Por Márcio Kieller, secretário geral da CUT Paraná

Todas as causas são justas. Todos sem exceção tem o direito de se manifestar para verem seus intentos realizados. Mas não podemos admitir que o Big Brother (termo cunhado no livro 1984, de George Orwell) dite para a sociedade toda o que é ou não certo. Ou seja, um oligopólio de comunicação que no Brasil não passam de seis grandes conglomerados familiares ditarem regras, costumes, tendências e vontades, tirando a capacidade de organização e da escolha social racional, aplicando um profundo processo de alienação.

Por isso as manifestações pró Impeachment que aconteceram de forma orquestradas por esses grandes conglomerados de comunicação, em nomes das elites empresarias, latifundiárias não nos preocupam em seu caráter popular, pois não vimos trabalhadores assalariados e nem mesmos os desempregados protestando por causa do emprego. Afinal, a grande mídia diz que existe desemprego geral e não sazonal em alguns setores, como constata o Dieese. Não vimos nessas manifestações os milhões de incluídos dizendo que existem atrasos nos seus programas sociais. Não vimos irem às ruas à juventude das periferias. Não vimos irem às ruas as beneficiadas pelas políticas de gênero, que ainda precisam de auto afirmação cotidiana, pois a ainda é gritante percentual de mulheres e crianças que sofrem com a violência doméstica e com os abusos sexuais. Não vimos ir às ruas a juventude que está nos programas sociais de inclusão nas universidades em programas como o Ciência Sem Fronteiras.

- **Material**
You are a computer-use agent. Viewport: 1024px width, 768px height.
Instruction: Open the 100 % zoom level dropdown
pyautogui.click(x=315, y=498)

- **Instruções**
A - Segundo o texto sobre as manifestações pró-impeachment, quantos grandes conglomerados familiares formam o oligopólio de comunicação no Brasil?
B - Prossiga a redação do texto sobre as manifestações pró-impeachment logo após a última frase apresentada.

- **Resultados do exercício**
A - Não passam de seis.

B -
A que pese que o discurso midiático de que o governo é o culpado por todas as mazelas da sociedade, como principal objetivo desse processo de alienação midiática a lá George Orwell, cumpre o seu papel, pois muitos dos incluídos fazem o discurso contra os benefícios e programas sociais que eles mesmos se utilizam. As manifestações foram patrocinadas pelas forças mais conservadoras da sociedade que dependem da pobreza e do desemprego, que são as elites empresarias, latifundiárias e midiáticas, elites que no caso, tem como discurso que não iriam pagar o pato e o empurraram para os trabalhadores pagarem. Mas alguém pagou as manifestações das elites, que não queriam pagar o pato? Para termos essa resposta basta olhamos o grau de retrocessos políticos que tivemos nesses poucos meses de interinidade do governo golpista de Temer e seus representantes nas Câmara e no Senado para sabermos quem foi que financiou o golpe institucional. E que está exigindo a contrapartida, que é a entrega dos direitos das trabalhadoras e trabalhadores e a aplicação dos retrocessos sociais.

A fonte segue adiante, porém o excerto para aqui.